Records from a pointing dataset
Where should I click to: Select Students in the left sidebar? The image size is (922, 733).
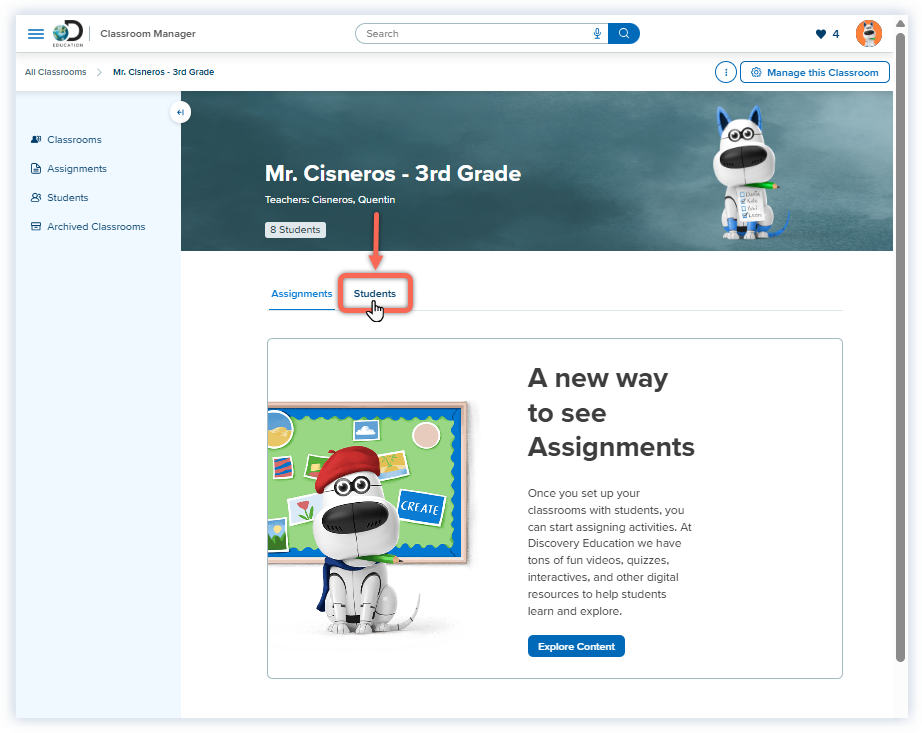(65, 197)
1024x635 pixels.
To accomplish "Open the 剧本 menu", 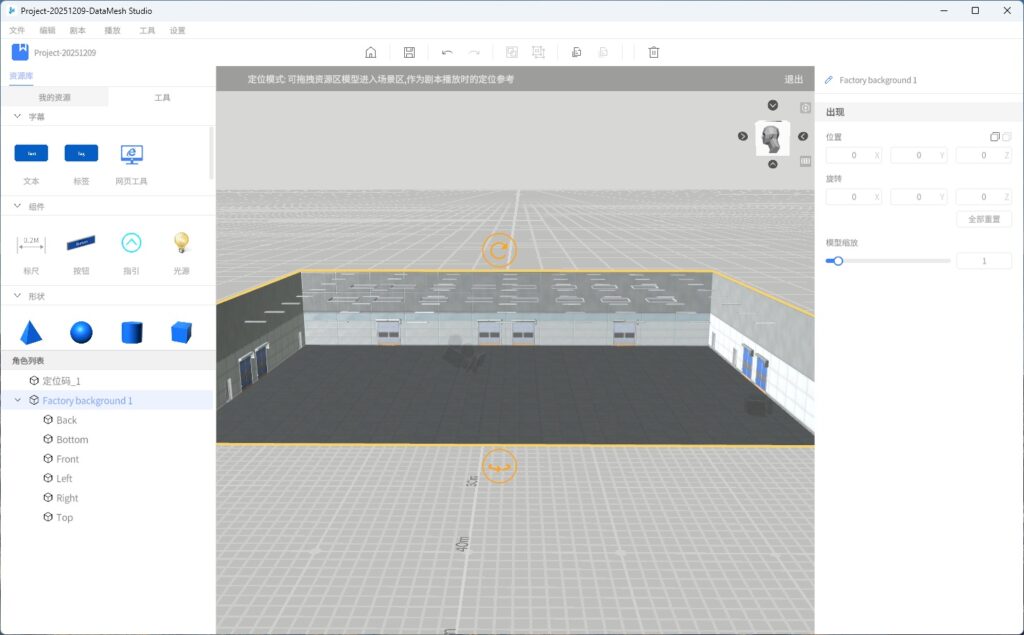I will click(77, 31).
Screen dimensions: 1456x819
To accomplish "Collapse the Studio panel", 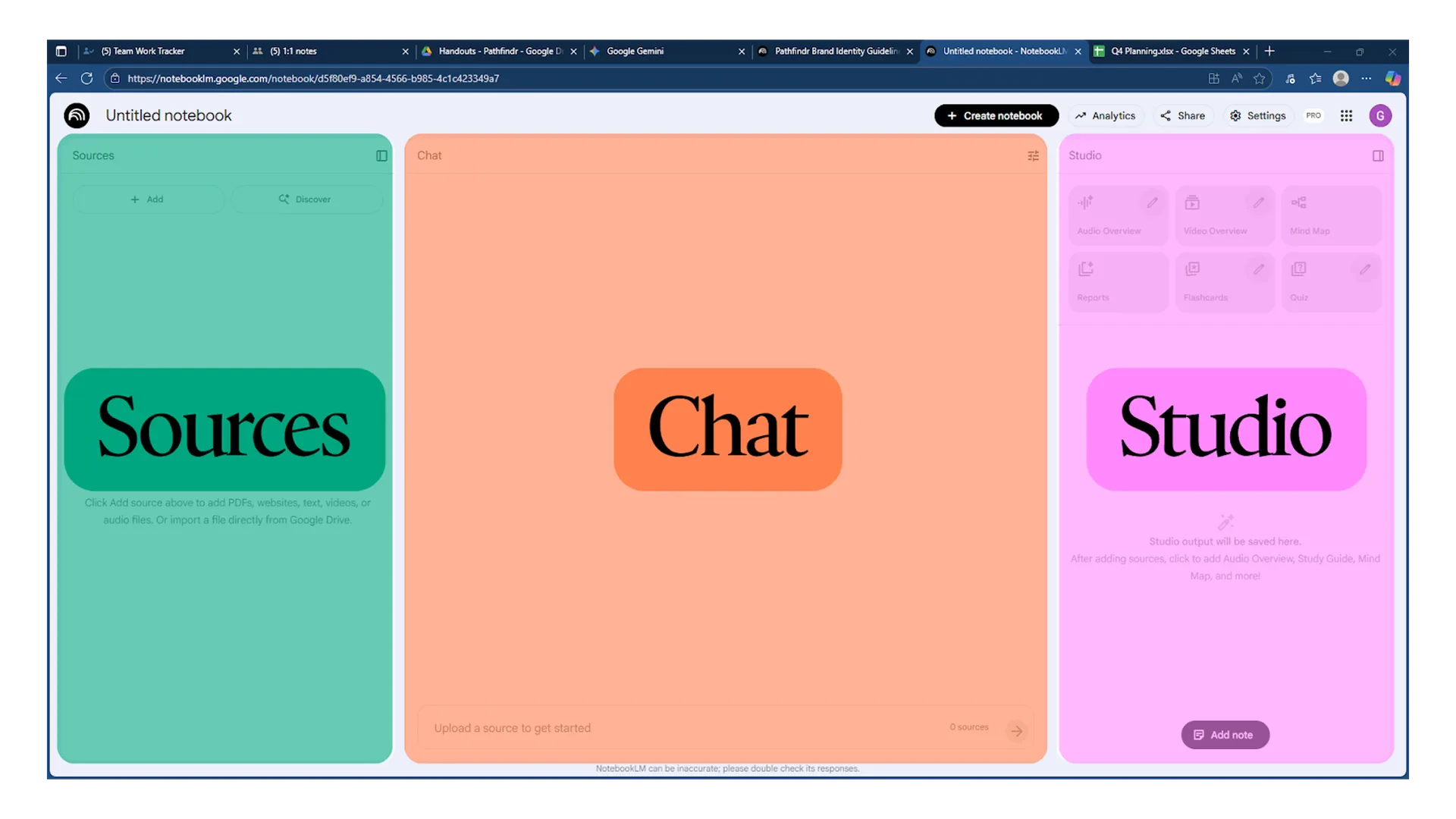I will point(1378,155).
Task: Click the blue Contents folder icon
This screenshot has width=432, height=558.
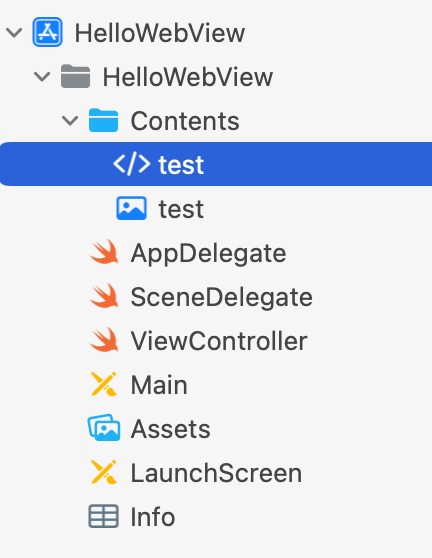Action: (103, 120)
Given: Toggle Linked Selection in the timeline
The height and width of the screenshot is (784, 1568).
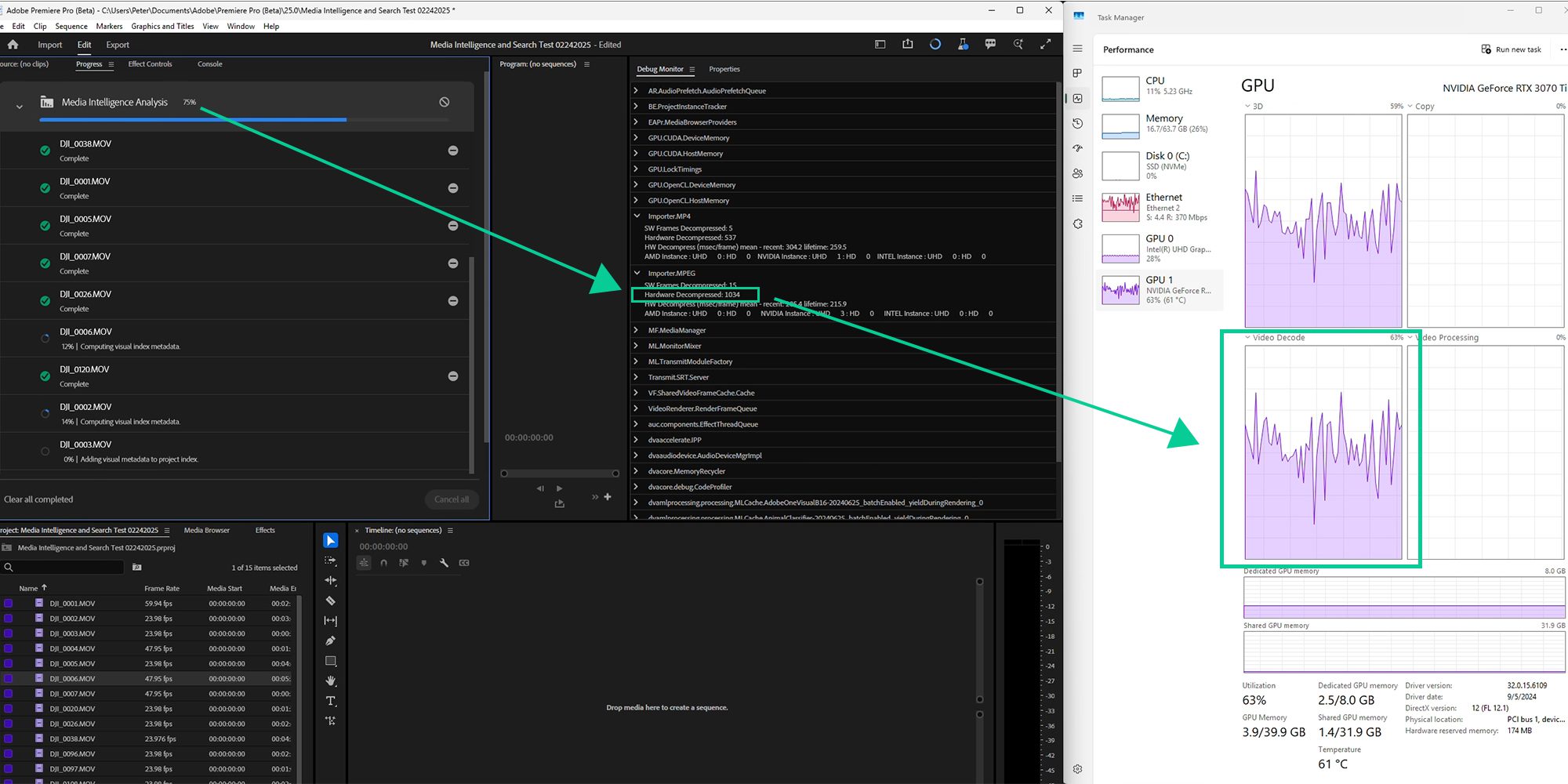Looking at the screenshot, I should 364,563.
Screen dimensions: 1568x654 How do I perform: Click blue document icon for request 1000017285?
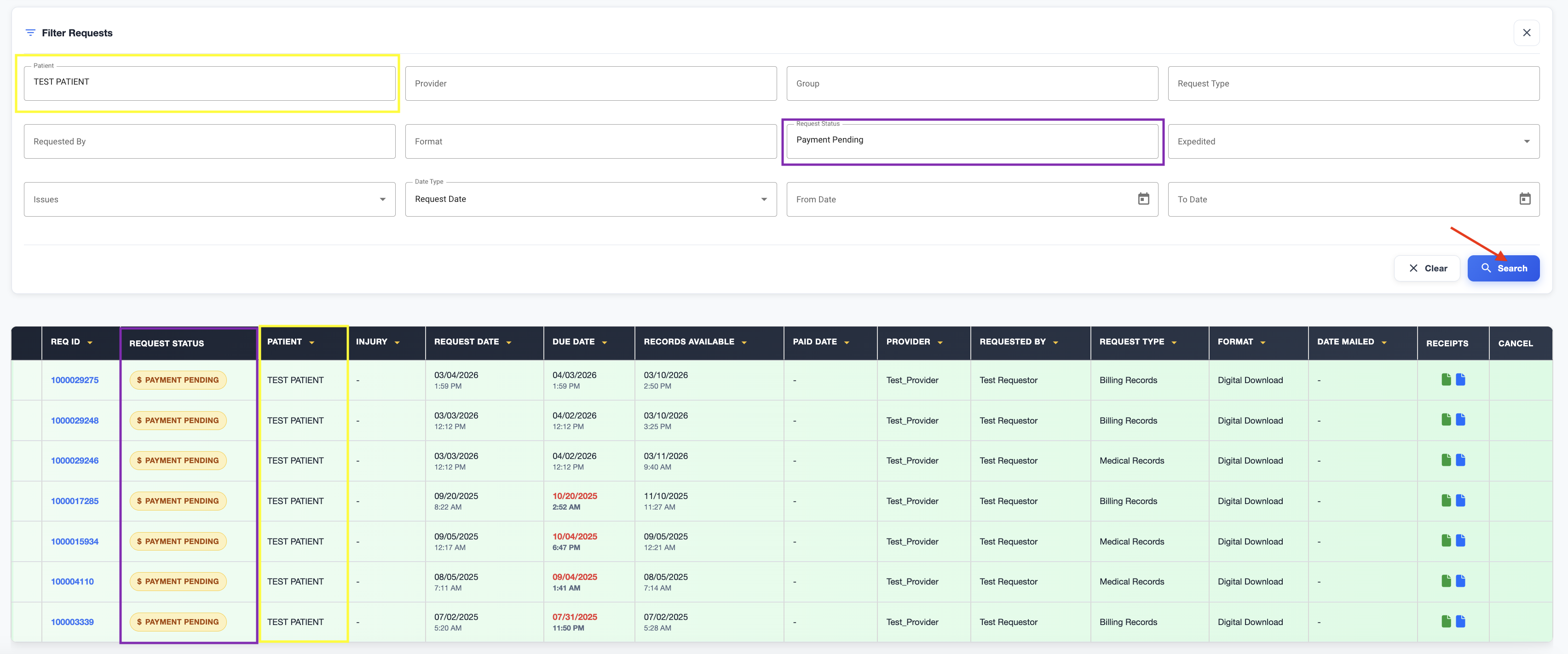pyautogui.click(x=1460, y=501)
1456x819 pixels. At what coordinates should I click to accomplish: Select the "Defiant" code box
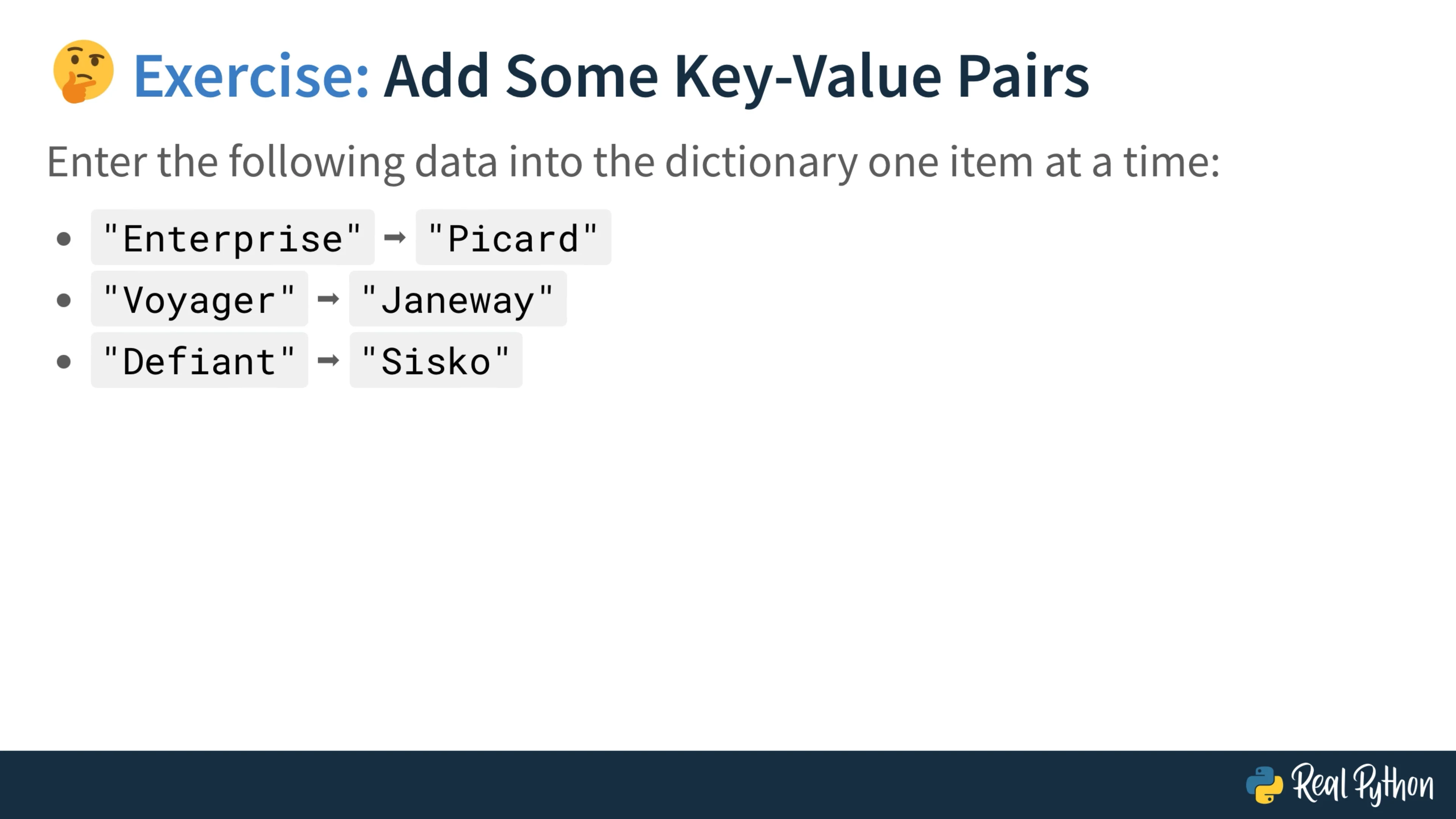tap(199, 361)
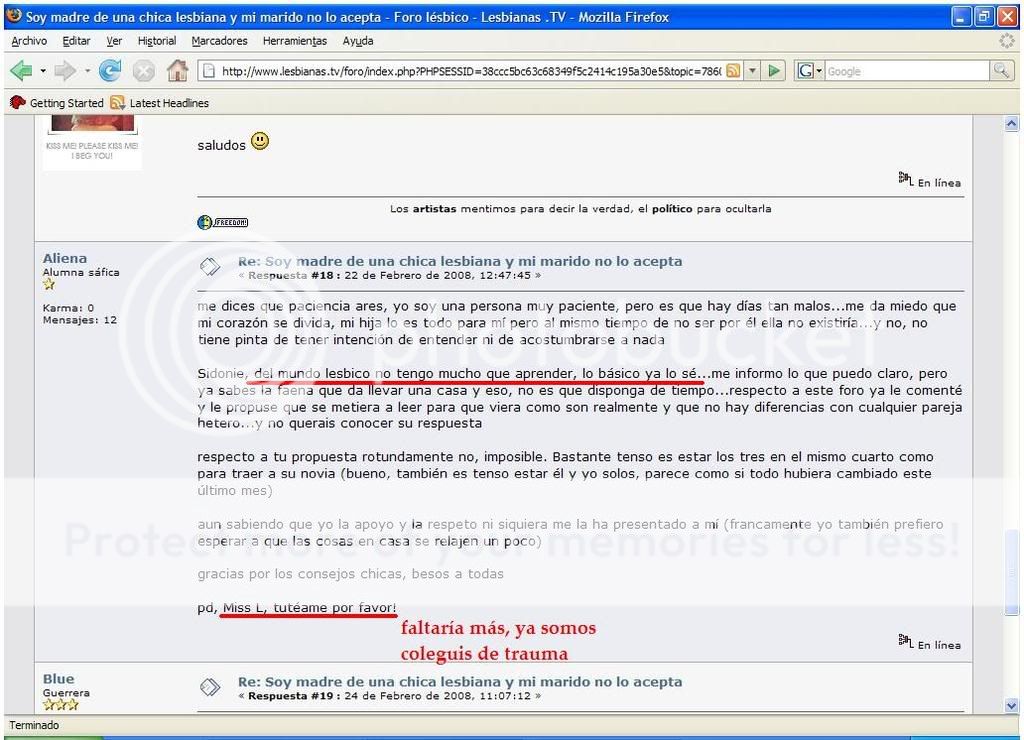
Task: Click the RSS feed icon in address bar
Action: pyautogui.click(x=733, y=71)
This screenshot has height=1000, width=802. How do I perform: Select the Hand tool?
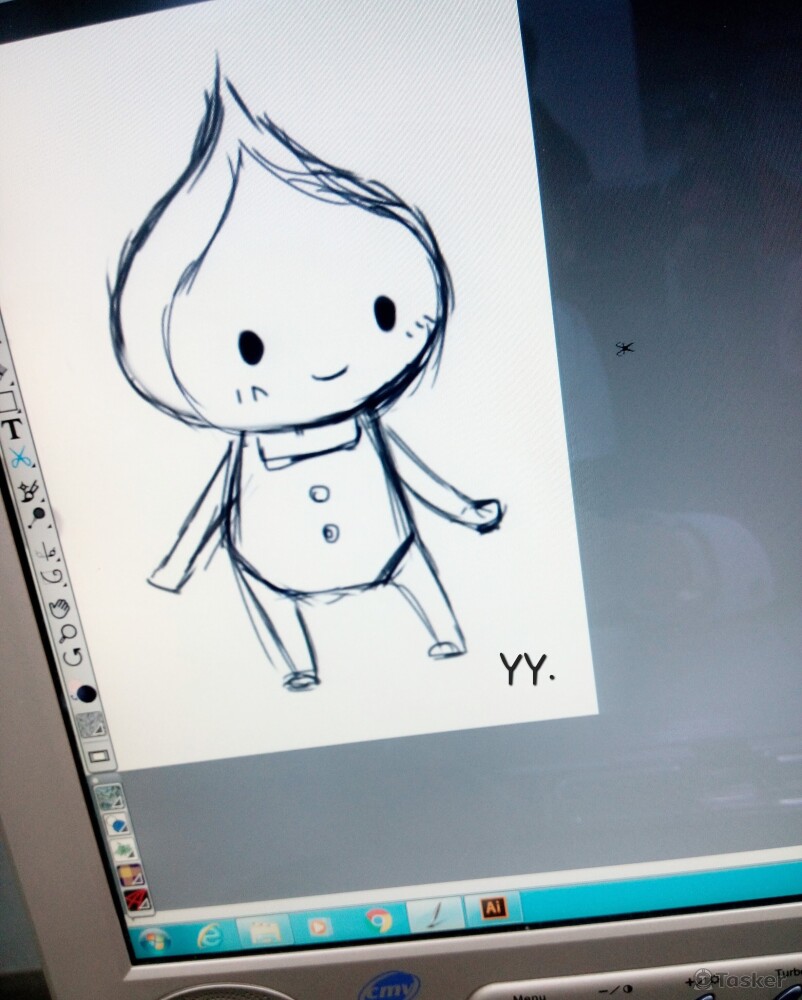click(59, 606)
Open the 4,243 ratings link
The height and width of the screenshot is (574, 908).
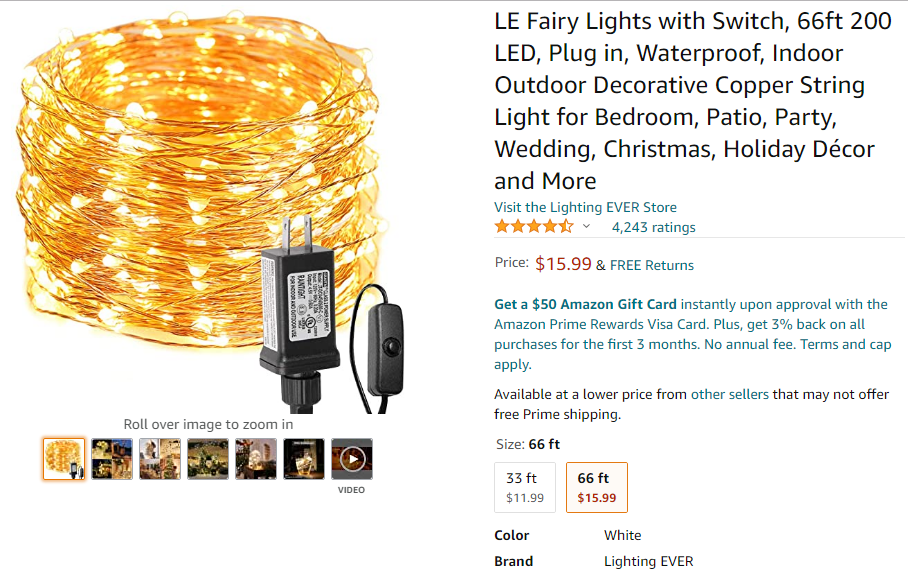point(653,227)
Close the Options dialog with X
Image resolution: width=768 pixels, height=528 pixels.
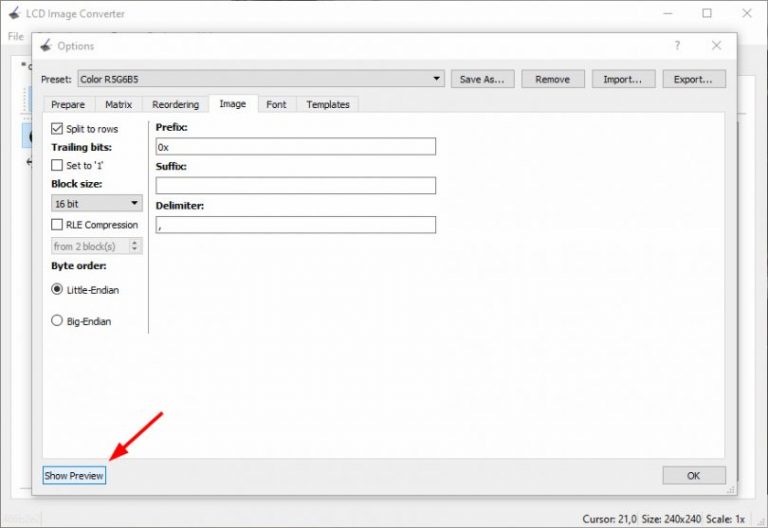click(716, 46)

Exercise requirements: Rewrite the records starting at the line containing "This screenshot has height=1000, width=802." and ending at the end of the records, keeping the requests, multiplying each coordinate in the answers by 0.35, and rounding to whole numbers with halves rounded up. Leave the pictures out of your version.

Task output:
This screenshot has height=1000, width=802. How do I perform: Select the Hand tool?
click(21, 212)
Open the 4,243 ratings link
The height and width of the screenshot is (574, 908).
point(229,79)
Close the Options dialog with X
Image resolution: width=768 pixels, height=528 pixels.
click(251, 16)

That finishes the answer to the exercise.